> [Provided text]:
— BEGIN —
All coordinates are integers in [−1000, 1000].
The truck either fully covers the billboard, doesn't intersect it at all, or covers it along one full edge.
Time limit: 2s.

Key idea

Intersect the truck with the billboard to get the overlap rectangle (clip on each axis). Because the truck covers a full side of the billboard, the visible portion is itself a rectangle. Concretely: if the overlap spans the full billboard width, shrink vertically; if it spans the full billboard height, shrink horizontally; otherwise (no full-side coverage / no overlap) the visible area is the original billboard area minus the overlap area.

Complexity target

O(1).

Reference solution (C++)

#include <bits/stdc++.h>
using namespace std;

int main() {
    // billboard: (bx1, by1) - (bx2, by2)
    // truck:     (tx1, ty1) - (tx2, ty2)
    int bx1, by1, bx2, by2, tx1, ty1, tx2, ty2;
    cin >> bx1 >> by1 >> bx2 >> by2;
    cin >> tx1 >> ty1 >> tx2 >> ty2;

    // Clip truck to billboard.
    int ox1 = max(bx1, tx1), oy1 = max(by1, ty1);
    int ox2 = min(bx2, tx2), oy2 = min(by2, ty2);

    long long billboard = (long long)(bx2 - bx1) * (by2 - by1);

    if (ox1 >= ox2 || oy1 >= oy2) {
        // No overlap at all.
        cout << billboard << "\n";
        return 0;
    }

    bool fullX = (ox1 == bx1 && ox2 == bx2);  // overlap spans billboard width
    bool fullY = (oy1 == by1 && oy2 == by2);  // overlap spans billboard height

    if (fullX && fullY) { cout << 0 << "\n"; return 0; }
    // Guaranteed: at least one of fullX, fullY holds, so visible region is a rectangle.
— END —
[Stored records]
— BEGIN —
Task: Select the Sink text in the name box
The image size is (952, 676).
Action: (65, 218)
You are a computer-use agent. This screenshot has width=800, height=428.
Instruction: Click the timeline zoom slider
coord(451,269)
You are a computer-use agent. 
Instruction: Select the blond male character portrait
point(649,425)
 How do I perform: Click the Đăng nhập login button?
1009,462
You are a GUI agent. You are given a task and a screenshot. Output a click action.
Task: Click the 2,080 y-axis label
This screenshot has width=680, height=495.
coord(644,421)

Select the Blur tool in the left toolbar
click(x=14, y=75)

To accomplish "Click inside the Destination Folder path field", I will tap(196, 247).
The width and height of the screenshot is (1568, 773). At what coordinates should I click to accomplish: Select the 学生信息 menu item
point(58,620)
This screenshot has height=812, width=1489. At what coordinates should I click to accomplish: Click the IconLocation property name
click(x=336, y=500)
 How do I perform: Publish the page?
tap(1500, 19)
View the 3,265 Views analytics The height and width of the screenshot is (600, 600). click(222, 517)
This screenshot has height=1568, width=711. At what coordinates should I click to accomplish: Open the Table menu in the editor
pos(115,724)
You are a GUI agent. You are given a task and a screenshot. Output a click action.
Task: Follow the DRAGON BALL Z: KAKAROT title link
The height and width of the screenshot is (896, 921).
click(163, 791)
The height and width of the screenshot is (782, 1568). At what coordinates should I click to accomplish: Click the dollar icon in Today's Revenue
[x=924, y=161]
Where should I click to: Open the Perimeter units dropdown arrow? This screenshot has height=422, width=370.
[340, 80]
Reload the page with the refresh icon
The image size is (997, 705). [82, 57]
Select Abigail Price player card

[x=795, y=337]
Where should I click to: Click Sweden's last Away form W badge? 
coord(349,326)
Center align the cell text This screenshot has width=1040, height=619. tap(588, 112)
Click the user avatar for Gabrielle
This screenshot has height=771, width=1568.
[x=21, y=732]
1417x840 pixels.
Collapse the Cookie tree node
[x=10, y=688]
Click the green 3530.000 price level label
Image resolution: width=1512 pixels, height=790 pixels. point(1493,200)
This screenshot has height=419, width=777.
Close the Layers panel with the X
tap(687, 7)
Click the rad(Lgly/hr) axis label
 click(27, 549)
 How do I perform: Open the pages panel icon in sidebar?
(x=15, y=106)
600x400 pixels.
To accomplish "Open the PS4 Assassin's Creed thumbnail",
— END —
> [What to work on]:
(1) What is the time limit stated in the billboard problem write-up?
(2) Return the portion of the billboard problem write-up starting with "int bx1, by1, bx2, by2, tx1, ty1, tx2, ty2;" and going on through "overlap at all.".
These data were drawn from a separate source.

> [The responses]:
(1) The time limit is 2s.

(2)
int bx1, by1, bx2, by2, tx1, ty1, tx2, ty2;
    cin >> bx1 >> by1 >> bx2 >> by2;
    cin >> tx1 >> ty1 >> tx2 >> ty2;

    // Clip truck to billboard.
    int ox1 = max(bx1, tx1), oy1 = max(by1, ty1);
    int ox2 = min(bx2, tx2), oy2 = min(by2, ty2);

    long long billboard = (long long)(bx2 - bx1) * (by2 - by1);

    if (ox1 >= ox2 || oy1 >= oy2) {
        // No overlap at all.